- **EXERCISE BRIEF**:
Without including any picture, write out the entries exactly as they stand.

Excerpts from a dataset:
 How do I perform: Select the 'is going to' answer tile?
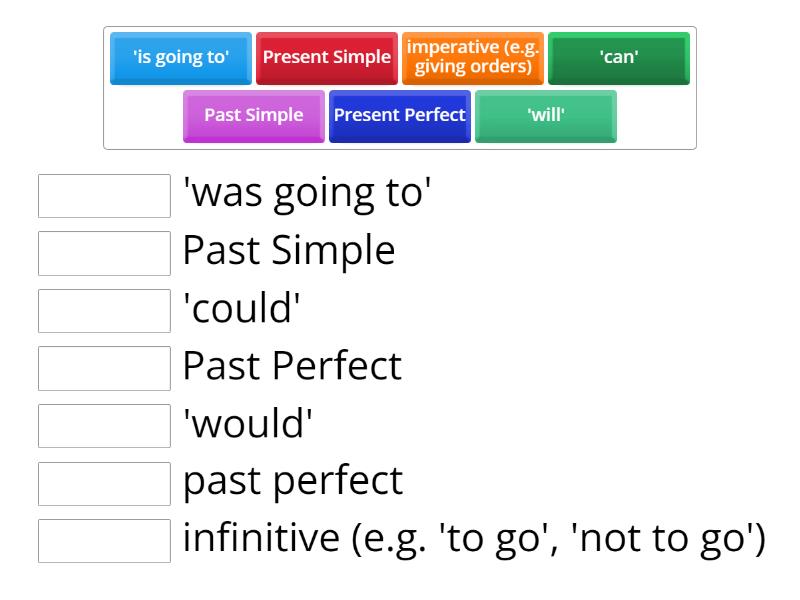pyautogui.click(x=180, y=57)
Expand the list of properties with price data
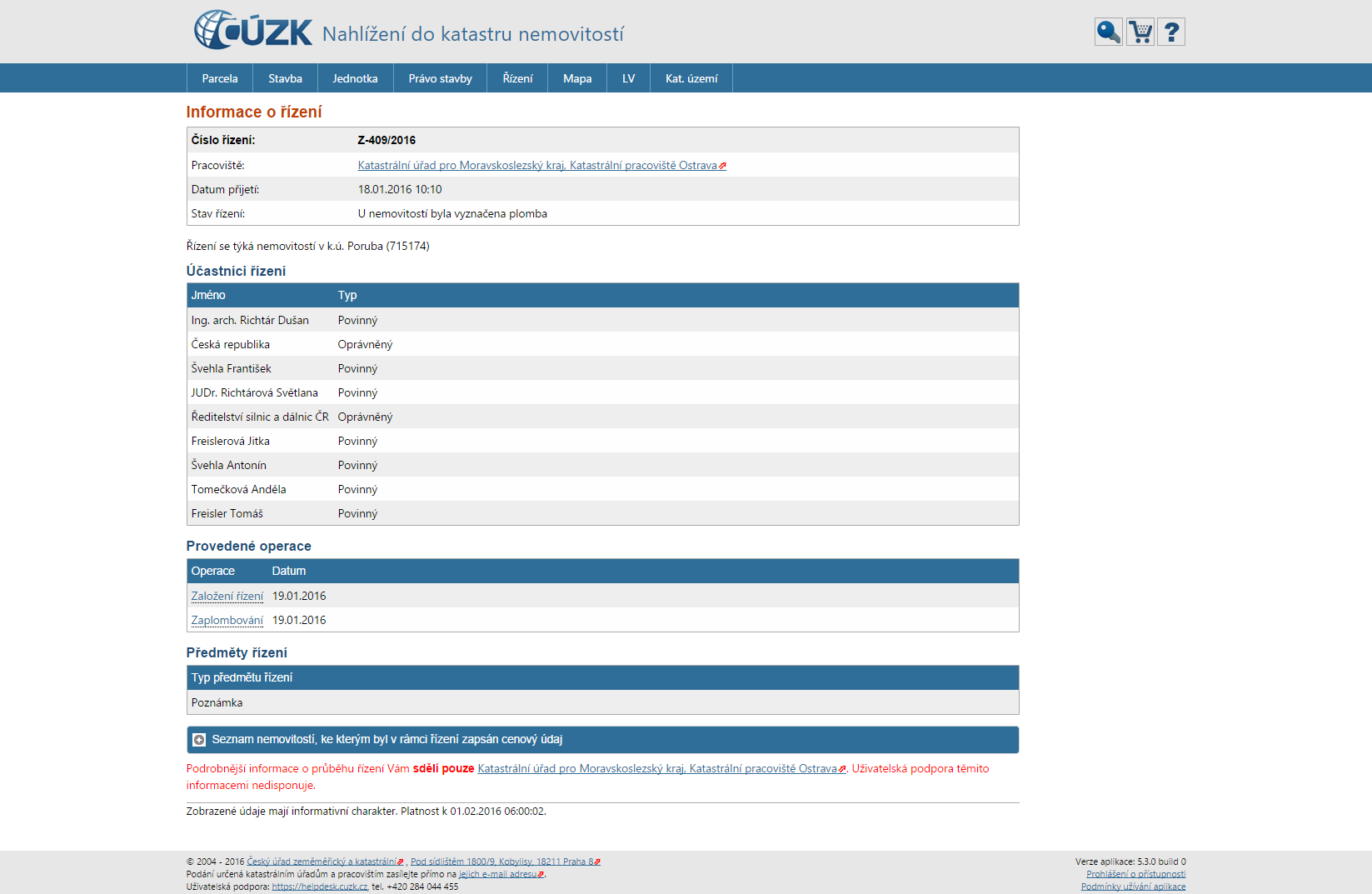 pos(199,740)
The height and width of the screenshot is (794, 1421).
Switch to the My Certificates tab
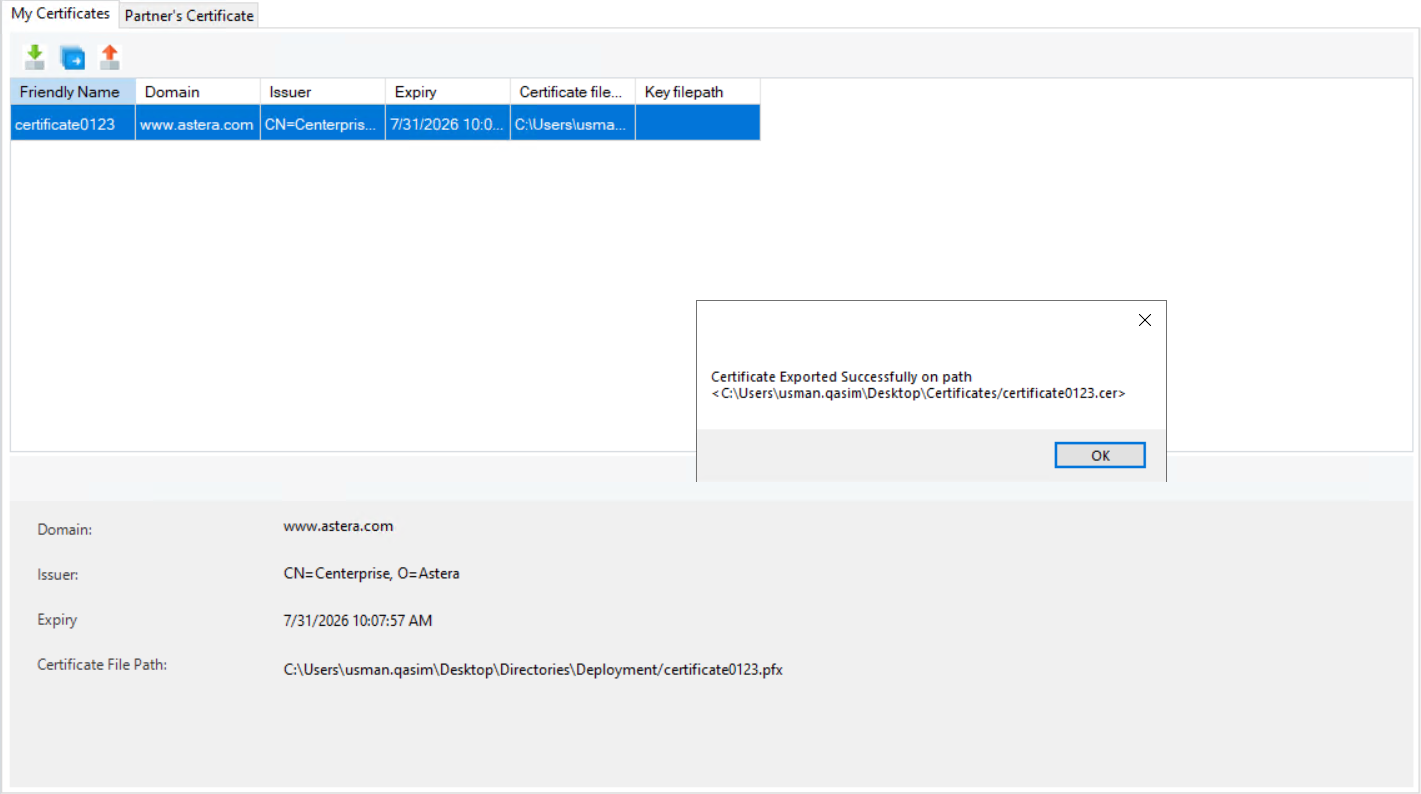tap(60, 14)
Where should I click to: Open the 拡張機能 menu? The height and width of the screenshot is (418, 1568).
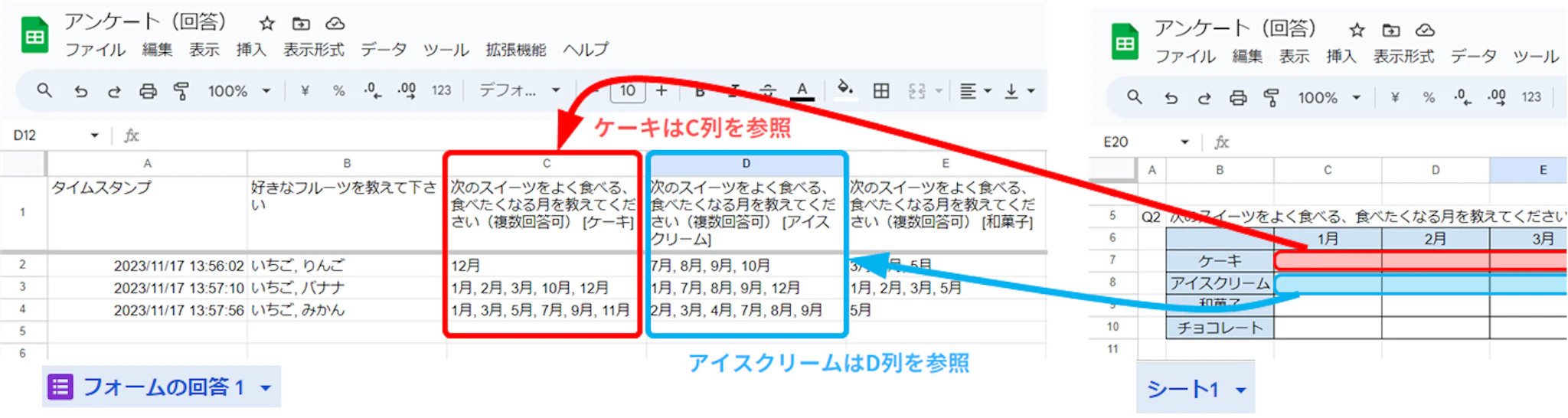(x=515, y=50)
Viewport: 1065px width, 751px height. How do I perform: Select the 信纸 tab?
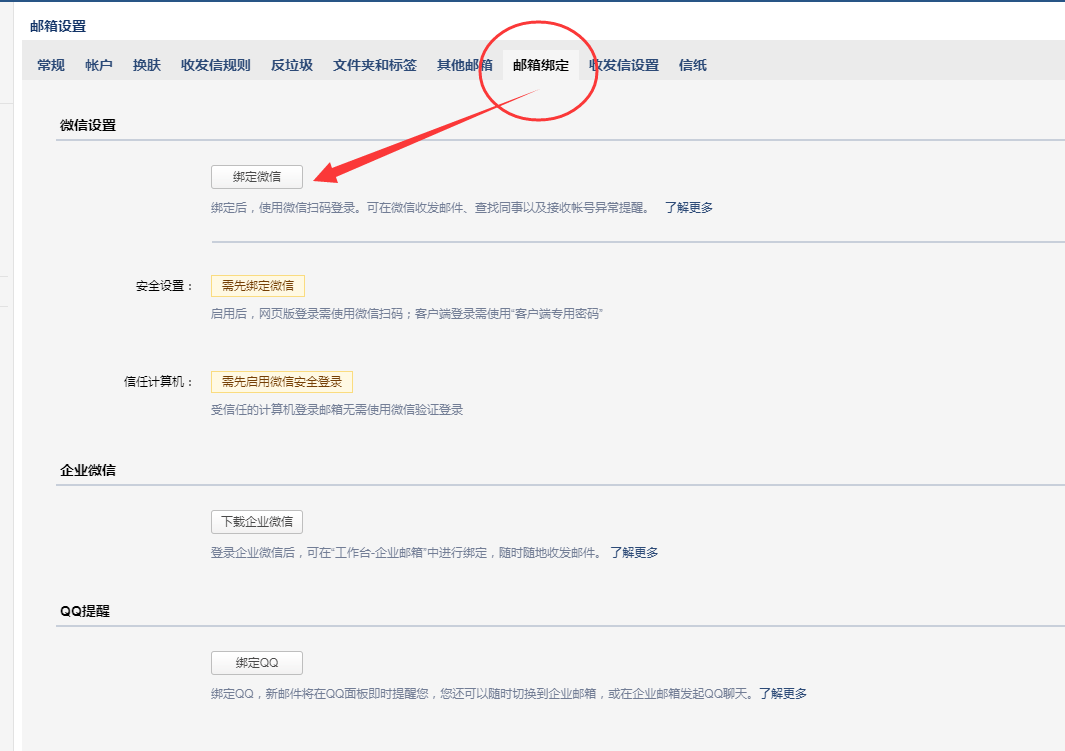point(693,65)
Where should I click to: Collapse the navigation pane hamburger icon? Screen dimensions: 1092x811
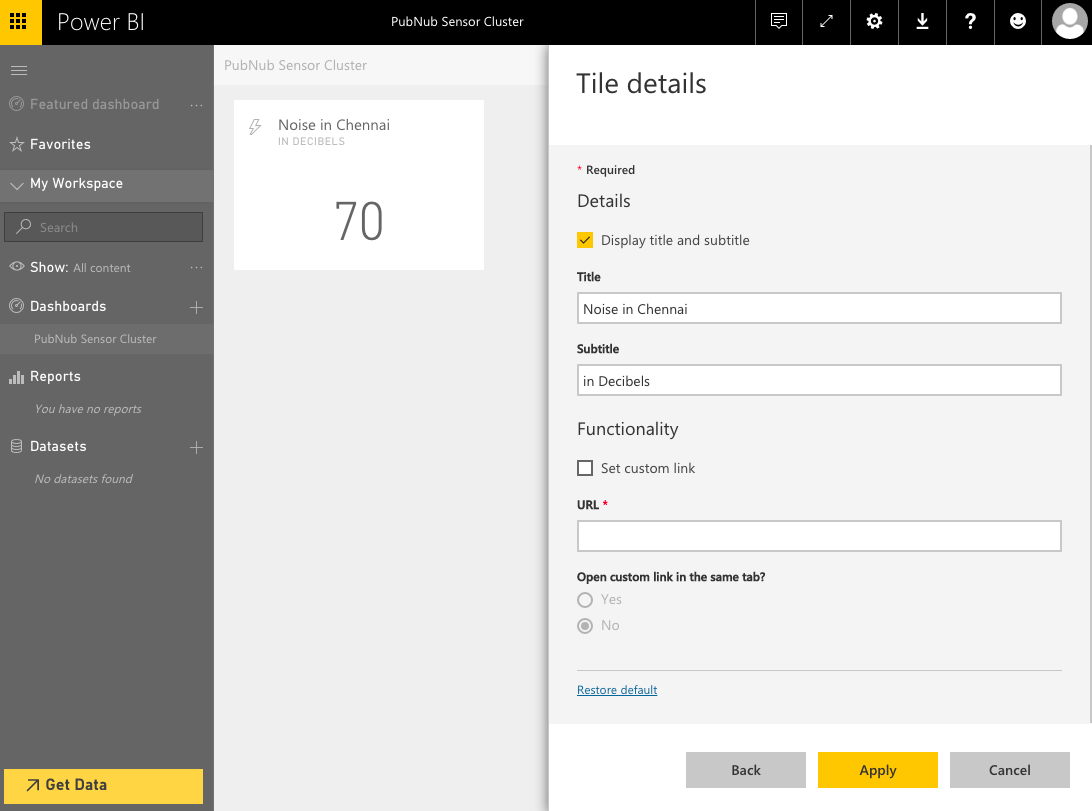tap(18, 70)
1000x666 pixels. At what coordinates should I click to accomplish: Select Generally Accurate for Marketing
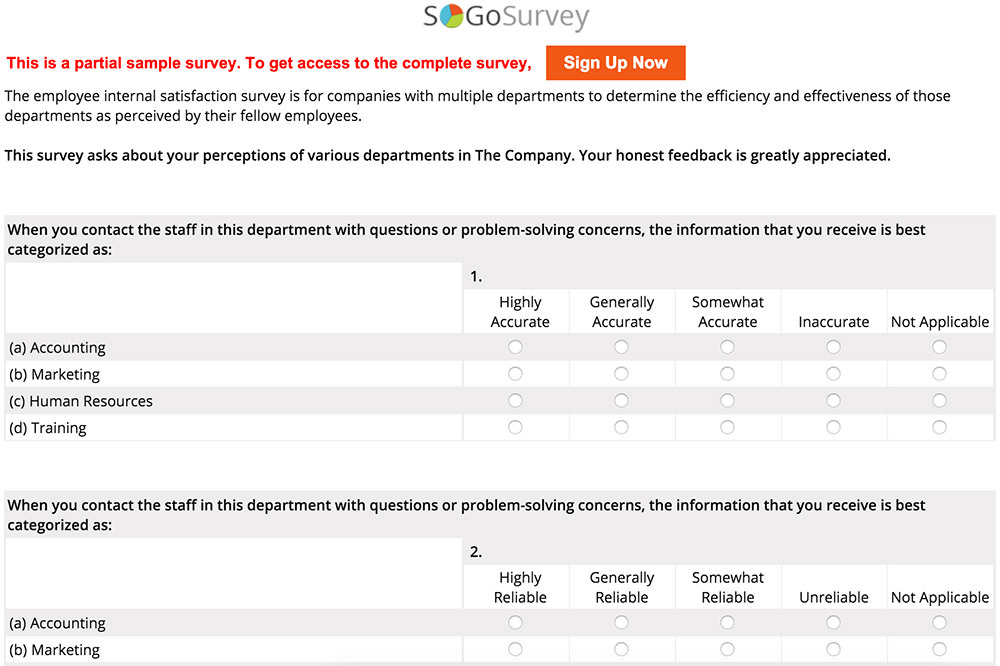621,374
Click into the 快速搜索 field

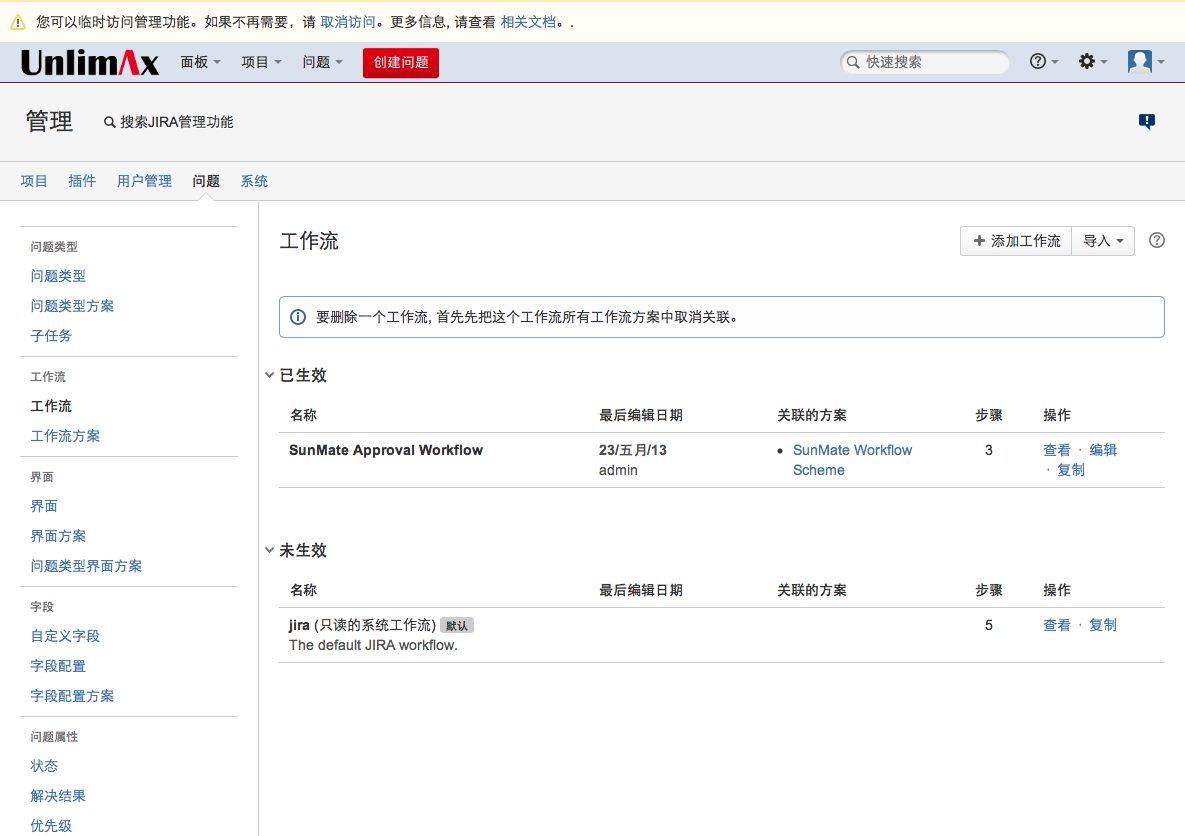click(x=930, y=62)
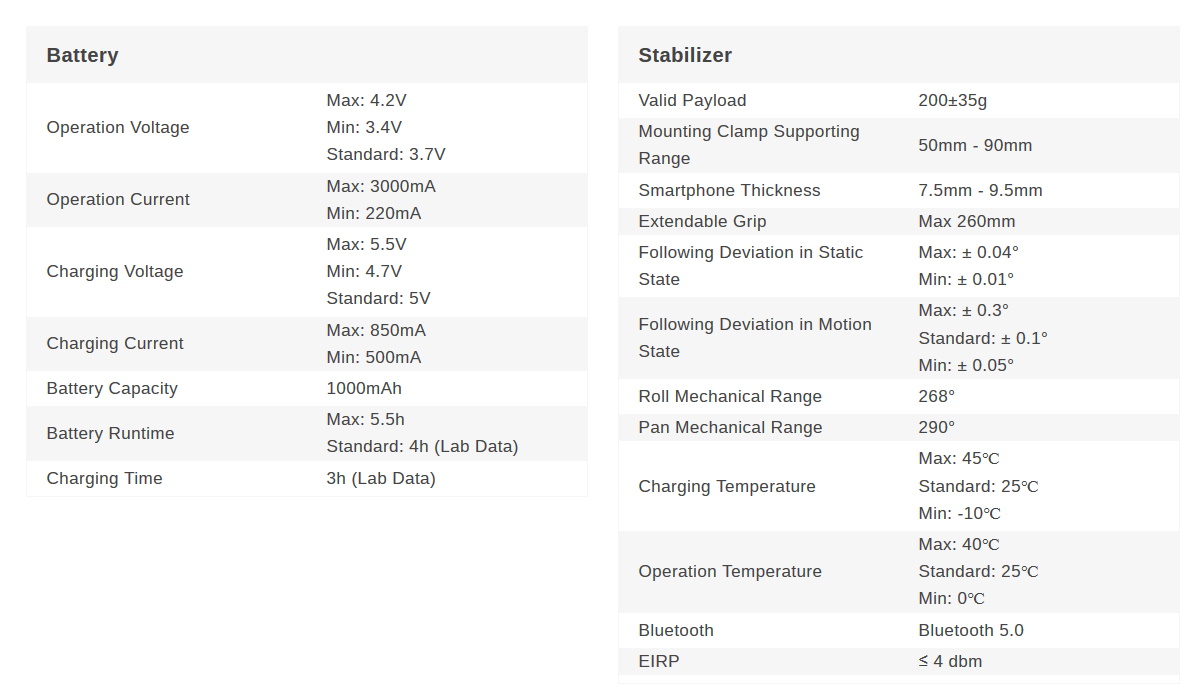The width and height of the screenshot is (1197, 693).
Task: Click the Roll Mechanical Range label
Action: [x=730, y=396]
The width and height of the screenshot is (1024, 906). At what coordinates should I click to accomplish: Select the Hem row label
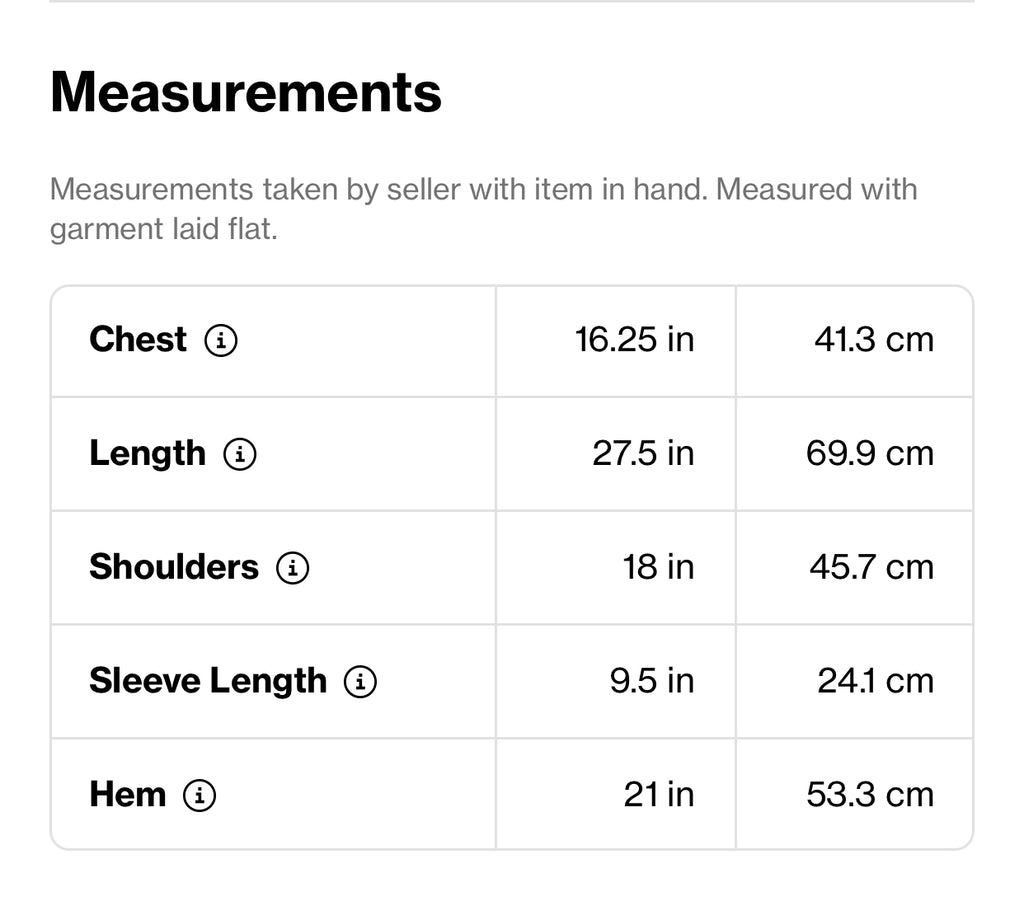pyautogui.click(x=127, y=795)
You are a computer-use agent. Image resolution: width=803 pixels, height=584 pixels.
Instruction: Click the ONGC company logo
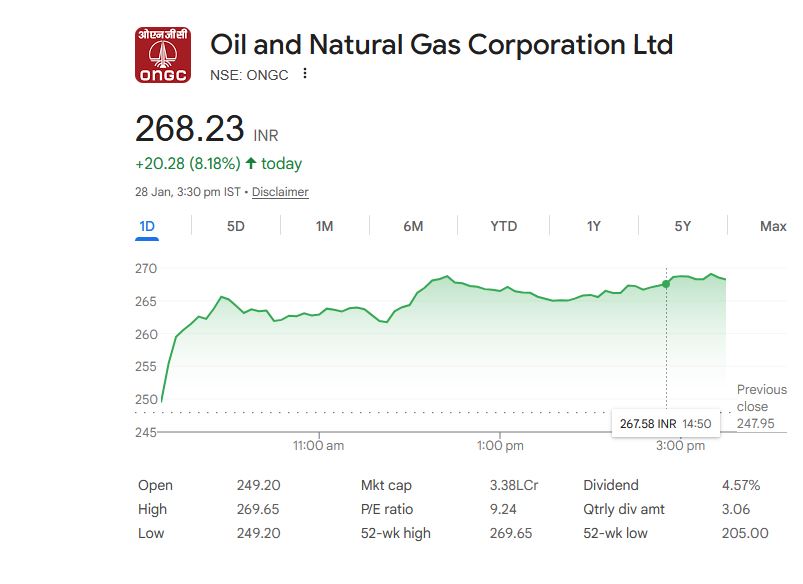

- **RESPONSE TO THE TASK**:
 How do I perform: Select the 'is going to' answer tile?
pyautogui.click(x=180, y=57)
Expand the list of properties with price data
 pos(199,740)
The height and width of the screenshot is (794, 1421).
Switch to the My Certificates tab
tap(60, 14)
Where should I click to: Open the 拡張機能 menu? The height and width of the screenshot is (418, 1568).
(x=515, y=50)
Viewport: 1065px width, 751px height. How do I perform: Select the 信纸 tab?
point(693,65)
Where should I click to: Collapse the navigation pane hamburger icon? Screen dimensions: 1092x811
tap(18, 70)
1000x666 pixels. At what coordinates should I click to accomplish: Select Generally Accurate for Marketing
621,374
Click into the 快速搜索 field

click(x=930, y=62)
The width and height of the screenshot is (1197, 693).
Task: Click the Roll Mechanical Range label
Action: [x=730, y=396]
The width and height of the screenshot is (1024, 906). At what coordinates should I click to accomplish: Select the Hem row label
pyautogui.click(x=127, y=795)
You are a computer-use agent. Image resolution: width=803 pixels, height=584 pixels.
Instruction: Click the ONGC company logo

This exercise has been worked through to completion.